## Tarefa obrigatória A
Com que fundamento o Réu rescindiu o primeiro contrato de trabalho, segundo o acórdão? Responda em uma a três frases.
## Tarefa obrigatória B
Prossiga o acórdão a partir da última frase apresentada.

Acórdão nº 08S1690 de Supremo Tribunal de Justiça (Portugal), 19 de Novembro de 2008

Magistrado ResponsávelVASQUES DINIS
Data da Resolução19 de Novembro de 2008
EmissorSupremo Tribunal de Justiça (Portugal)

Acordam na Secção Social do Supremo Tribunal de Justiça: I 1. "Sport Lisboa e Benfica, Associação de Utilidade Pública Desportiva" intentou, em 5 de Junho de 2000, no Tribunal do Trabalho de Lisboa, acção emergente de contrato individual de trabalho, com processo comum, contra AA, pedindo que seja declarada a "inexistência de justa causa para o Réu rescindir o contrato de trabalho" e que este seja condenado a pagar ao Autor a quantia de Esc. 20.000.000$00 (€ 99.759,58), a título de danos não patrimoniais, e a quantia de Esc. 190.800.000$00 (€ 915.706,39), a título de retribuições vincendas até ao termo do contrato de trabalho, tudo acrescido dos respectivos juros compensatórios, à taxa legal.

Alegou, em síntese, que: - Em 19 de Março de 1997, celebrou dois contratos de trabalho desportivo com o Réu, um com início em 24 de Março de 1997 e termo em 31 de Julho de 2000 e outro com início em 1 de Agosto de 2000 e termo em 31 de Julho de 2003, mediante os quais este se obrigou a prestar-lhe a sua actividade de futebolista com as categorias de "júnior" e "sénior", respectivamente; - Em 6 de Julho de 1999, o Réu rescindiu o primeiro contrato com fundamento em justa causa, invocando que tinha sido alvo de uma campanha difamatória por parte de dirigentes e representantes do Autor que o impossibilitou de continuar a prestar o seu trabalho de praticante desportivo ao Autor; - Não existe qualquer fundamento para a justa causa invocada pelo Réu, que "adoptou uma conduta que visava destruir o seu vínculo laboral" com vista a poder assumir os compromissos que, entretanto, passou a ter para com o "Atlético de Madrid"; - Quaisquer "declarações proferidas e condutas adoptadas por responsáveis do SLB visaram a salvação do vínculo laboral".

## Conjunto de linhas

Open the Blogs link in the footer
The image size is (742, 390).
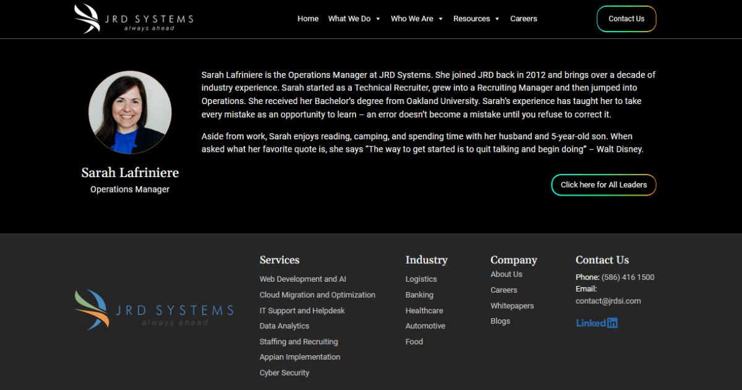pyautogui.click(x=500, y=321)
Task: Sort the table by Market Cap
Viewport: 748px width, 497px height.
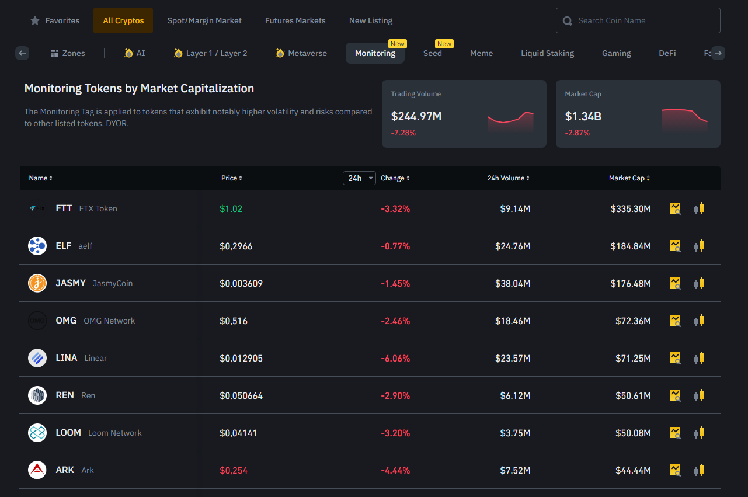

## Resposta escrita A
O Réu rescindiu o primeiro contrato, em 6 de Julho de 1999, com fundamento em justa causa. Invocou ter sido alvo de uma campanha difamatória por parte de dirigentes e representantes do Autor, que o impossibilitou de continuar a prestar-lhe o seu trabalho de praticante desportivo.

## Resposta escrita B
- Na sua comunicação rescisória o Réu "não invocou quem proferiu as imputações, nem identificou as circunstâncias do tempo, lugar e modo que teriam acompanhado tais factos", tendo a sua "comunicação" sido "emitida depois de decorridos mais de 15 dias sobre tais factos".

  1. Na contestação, o Réu defendeu-se por excepção e por impugnação.

    Por excepção, invocou a preterição de tribunal arbitral e o caso julgado.

    Quanto à primeira, alegou, em resumo, que, no contrato desportivo de que advém o litígio, se convencionou que os conflitos dele emergentes seriam dirimidos pela arbitragem voluntária a cargo da Comissão Arbitral Paritária (doravante, também, designada por Comissão) constituída de harmonia com o disposto no artigo 48.º do Contrato Colectivo de Trabalho para os Jogadores Profissionais de Futebol - convenção essa legalmente permitida, por incidir sobre direitos disponíveis, não respeitar a conflito submetido à competência exclusiva do tribunal judicial, e constar de documento escrito -, sendo que a Liga Portuguesa de Futebol, de que o Autor é filiado, e o Sindicato dos Jogadores Profissionais de Futebol, de que o Réu é associado, foram autorizados a criar um centro de arbitragem, com o objectivo de resolver os litígios dos contratos individuais de trabalho desportivo, celebrados entre os clubes e os respectivos jogadores profissionais.

    Quanto à segunda das excepções, aduziu que a questão da existência de justa causa para rescisão do contrato fora já apreciada e decidida, em sentido afirmativo, pela Comissão, em litígio perante ela desencadeado pelo Autor contra o Réu.

    Por impugnação, contrariou o alegado na petição inicial e sustentou, mediante alegação de comportamentos que imputou ao Autor, assistir-lhe justa causa para a rescisão do contrato, nos termos em que o fez.

    Concluiu pela procedência das excepções, ou, se assim não se entender, pela improcedência da acção.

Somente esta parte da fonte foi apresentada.